A few notes in reading the attached two graphs from my data logger. The values for AFR (magenta), rpm (black), and voltage from the throttle position sensor (red) at the upper right are from the time into the run (11 min. 29.33 sec. for the first graph) where I had the cursor set when I took the screen shot. The rpm values shown in black are 2x what they should be, apparently because the inductive clamp I have laying directly on the magneto is picking up a signal from there as well as the wire. The voltage values are 1.5/5.0 of what they should be because I incorrectly tricked the program when it imported the data -- I should have used a factor of 5.0/1.5.
During the interval between 11:22 and 11:48 on the first graph I had the throttle at a fairly constant ~0.1 so it was mostly running on the pilot circuit. The AFR can be seen to be a very rich 11 or so. The four sharp spikes in this time interval are because the engine missed, allowing raw fuel and oxygen to pass through to the exhaust. Engine rpm was ~7800/2 = 3900 so each combustion cycle was (3900/2)-1 = 0.5 msec. The fact these spikes are seen tells us the response time of the sensor is at least this fast.
The three regions near 11:12, 11:20 and 11:52 show that when I completely rolled off the throttle the exhaust mixture got very lean because only air was passing through under that circumstance.
Turning to the second graph, I had the cursor placed at 8 min. 19.3 sec. for the screen shot, at which point the throttle was wide open. Note that the AFR is a
very rich 9.35.
Starting at the far left of this graph it can be seen that in a time of ~1¾ sec. I increased it to ~½ throttle. Up to ~¼ throttle the AFR stayed around 13, but then started dropping as the throttle opened wider, dropping to ~10. I briefly let off the throttle, then rolled it back on to full throttle. Again up to partial throttle the AFR went back to ~13, but again it dropped to below 10 by full throttle. Note that these are "transient" behaviors, not steady state, so there's a lag between changing the throttle position and the engine catching up with the change.
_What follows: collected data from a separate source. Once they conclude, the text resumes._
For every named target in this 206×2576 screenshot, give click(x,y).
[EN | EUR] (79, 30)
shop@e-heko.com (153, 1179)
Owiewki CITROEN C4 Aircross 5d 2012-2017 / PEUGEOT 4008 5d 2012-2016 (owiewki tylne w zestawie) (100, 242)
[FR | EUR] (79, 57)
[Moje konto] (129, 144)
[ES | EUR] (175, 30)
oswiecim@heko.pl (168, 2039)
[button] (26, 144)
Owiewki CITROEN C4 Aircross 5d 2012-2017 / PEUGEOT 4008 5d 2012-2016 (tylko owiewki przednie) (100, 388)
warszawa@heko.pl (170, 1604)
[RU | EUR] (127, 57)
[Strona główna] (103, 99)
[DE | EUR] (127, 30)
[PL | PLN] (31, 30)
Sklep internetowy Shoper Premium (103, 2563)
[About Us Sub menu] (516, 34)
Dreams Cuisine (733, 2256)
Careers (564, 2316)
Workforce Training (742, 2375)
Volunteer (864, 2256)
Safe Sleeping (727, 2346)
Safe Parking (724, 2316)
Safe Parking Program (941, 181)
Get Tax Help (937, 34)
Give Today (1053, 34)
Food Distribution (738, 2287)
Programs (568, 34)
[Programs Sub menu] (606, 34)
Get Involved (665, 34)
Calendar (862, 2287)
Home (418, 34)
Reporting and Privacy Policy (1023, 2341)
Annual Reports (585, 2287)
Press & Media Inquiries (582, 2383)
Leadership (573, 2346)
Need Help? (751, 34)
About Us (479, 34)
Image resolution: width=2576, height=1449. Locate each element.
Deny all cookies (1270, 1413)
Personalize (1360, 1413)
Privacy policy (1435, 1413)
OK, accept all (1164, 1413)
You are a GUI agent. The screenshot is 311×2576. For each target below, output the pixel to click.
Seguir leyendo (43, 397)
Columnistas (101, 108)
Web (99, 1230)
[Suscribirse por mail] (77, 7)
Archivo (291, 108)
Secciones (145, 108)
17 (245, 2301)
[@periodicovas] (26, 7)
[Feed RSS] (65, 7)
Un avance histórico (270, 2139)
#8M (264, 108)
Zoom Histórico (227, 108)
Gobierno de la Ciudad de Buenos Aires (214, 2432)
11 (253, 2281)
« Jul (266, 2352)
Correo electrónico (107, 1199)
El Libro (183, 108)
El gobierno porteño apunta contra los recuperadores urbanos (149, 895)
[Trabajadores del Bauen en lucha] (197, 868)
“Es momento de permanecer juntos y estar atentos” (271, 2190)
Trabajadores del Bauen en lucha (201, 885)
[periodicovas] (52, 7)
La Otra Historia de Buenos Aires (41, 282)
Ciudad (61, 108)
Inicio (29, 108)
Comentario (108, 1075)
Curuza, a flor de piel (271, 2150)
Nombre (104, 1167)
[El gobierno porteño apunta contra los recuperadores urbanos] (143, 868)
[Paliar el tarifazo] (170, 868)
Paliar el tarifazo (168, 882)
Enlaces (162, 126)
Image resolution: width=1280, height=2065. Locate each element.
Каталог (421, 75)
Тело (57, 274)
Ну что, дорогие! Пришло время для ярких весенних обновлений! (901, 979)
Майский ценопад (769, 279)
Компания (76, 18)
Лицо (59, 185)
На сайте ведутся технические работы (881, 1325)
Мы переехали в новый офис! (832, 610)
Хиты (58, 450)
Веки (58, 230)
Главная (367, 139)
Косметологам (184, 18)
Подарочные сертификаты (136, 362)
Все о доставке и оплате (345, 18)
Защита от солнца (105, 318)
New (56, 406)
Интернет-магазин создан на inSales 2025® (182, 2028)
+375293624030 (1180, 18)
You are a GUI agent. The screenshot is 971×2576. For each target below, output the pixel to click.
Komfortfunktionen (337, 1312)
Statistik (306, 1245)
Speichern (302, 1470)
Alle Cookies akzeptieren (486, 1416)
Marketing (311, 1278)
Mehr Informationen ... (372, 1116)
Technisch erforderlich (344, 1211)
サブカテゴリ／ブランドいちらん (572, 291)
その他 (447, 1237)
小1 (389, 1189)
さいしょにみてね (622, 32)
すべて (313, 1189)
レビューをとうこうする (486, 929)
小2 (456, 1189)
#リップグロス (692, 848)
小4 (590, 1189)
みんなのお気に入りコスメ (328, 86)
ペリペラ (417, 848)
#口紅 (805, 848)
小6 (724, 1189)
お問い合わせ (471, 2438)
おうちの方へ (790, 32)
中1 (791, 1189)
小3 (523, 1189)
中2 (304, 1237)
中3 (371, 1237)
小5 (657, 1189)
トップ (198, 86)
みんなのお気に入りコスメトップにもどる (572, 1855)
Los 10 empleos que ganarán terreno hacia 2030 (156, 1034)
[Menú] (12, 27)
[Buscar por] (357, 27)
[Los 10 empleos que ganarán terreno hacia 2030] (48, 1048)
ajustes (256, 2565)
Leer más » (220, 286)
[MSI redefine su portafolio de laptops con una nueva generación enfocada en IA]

It's not worthwhile analyzing this data any further. The bike was
very rich and, as a result, it would load up at low throttle settings and I'd have to rev the engine to clean it out enough that it would again run smoothly. So, there's a lot of bad behavior reflected in various time intervals. Despite this, I thought some of you might like to see examples of what's possible with a data-logging AF sensor. Everything I discussed above went by way too fast to assimilate while on the road dodging cars and with the sun glinting off the display, but afterwards in the air-conditioned light of the living room much was revealed.
This morning I replaced the #30 pilot with a #25 but did not adjust it before today's run for reasons not worth going into. Had I adjusted it I assume the AFR at low throttle settings would have been more reasonable than the super-rich <10 that caused the bike to load up today. I'll drop the main jet by a couple of sizes and adjust the idle mixture before setting off on a similar run tomorrow.